## AIM OF THE EXERCISE
Omit the images. Copy each entry word for word.

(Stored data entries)

- Opening Delimiter -

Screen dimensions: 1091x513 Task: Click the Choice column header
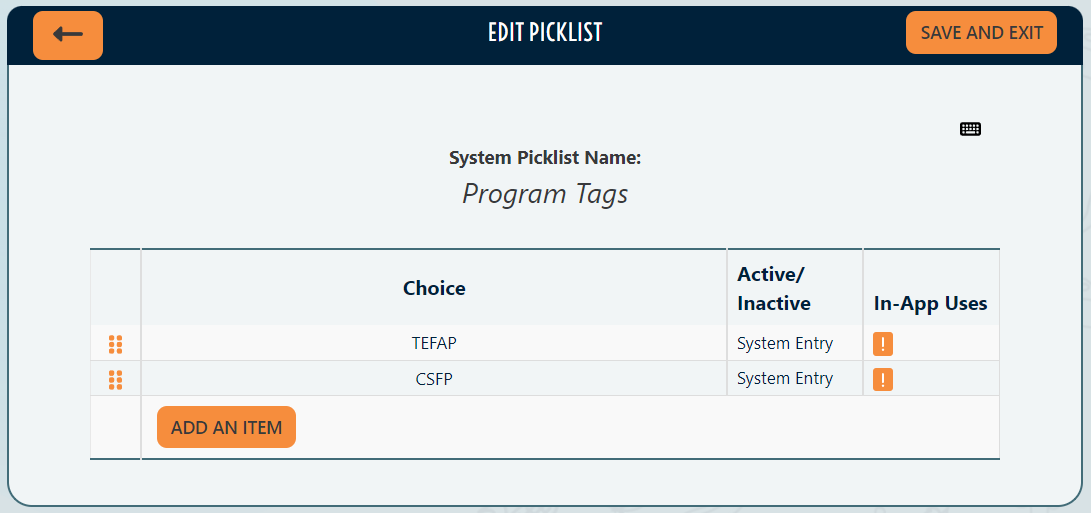pos(434,288)
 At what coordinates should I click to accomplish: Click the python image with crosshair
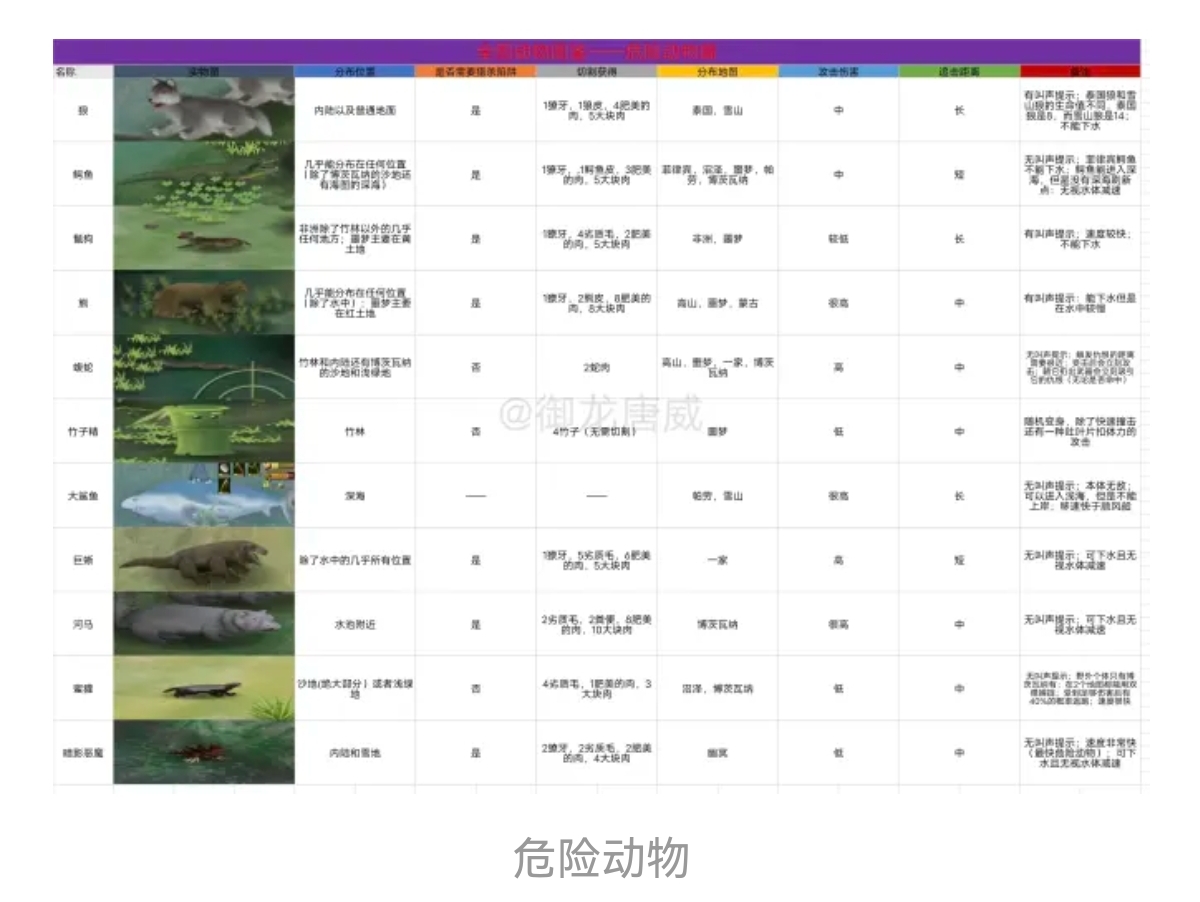204,367
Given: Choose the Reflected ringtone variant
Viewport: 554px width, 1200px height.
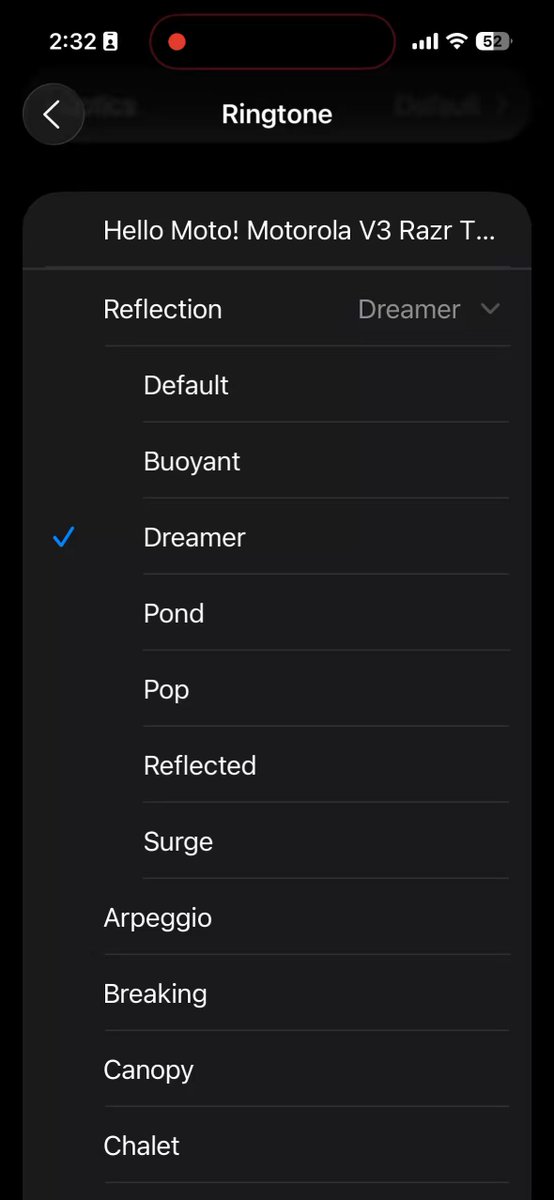Looking at the screenshot, I should pyautogui.click(x=326, y=765).
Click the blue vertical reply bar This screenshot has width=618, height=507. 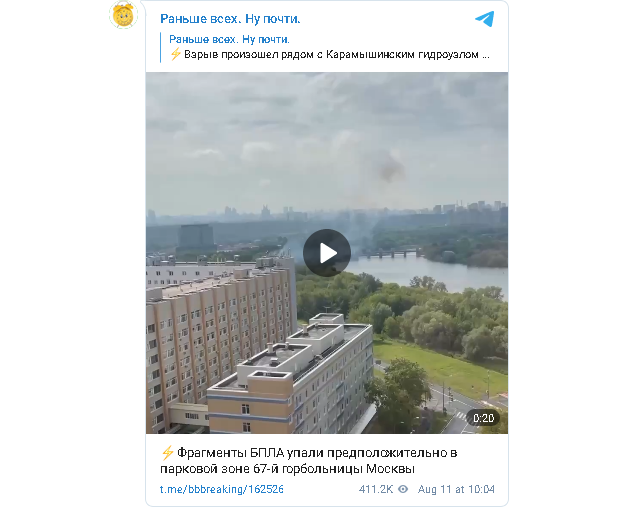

- Closing Delimiter -

## RESULT FOR THIS TASK
Screen dimensions: 1091x513 Task: Click the Choice column header
pos(434,288)
 At what coordinates should I click to accomplish: Click the python image with crosshair
204,367
Given: Choose the Reflected ringtone variant
Viewport: 554px width, 1200px height.
Looking at the screenshot, I should pyautogui.click(x=326, y=765).
Click the blue vertical reply bar This screenshot has width=618, height=507. 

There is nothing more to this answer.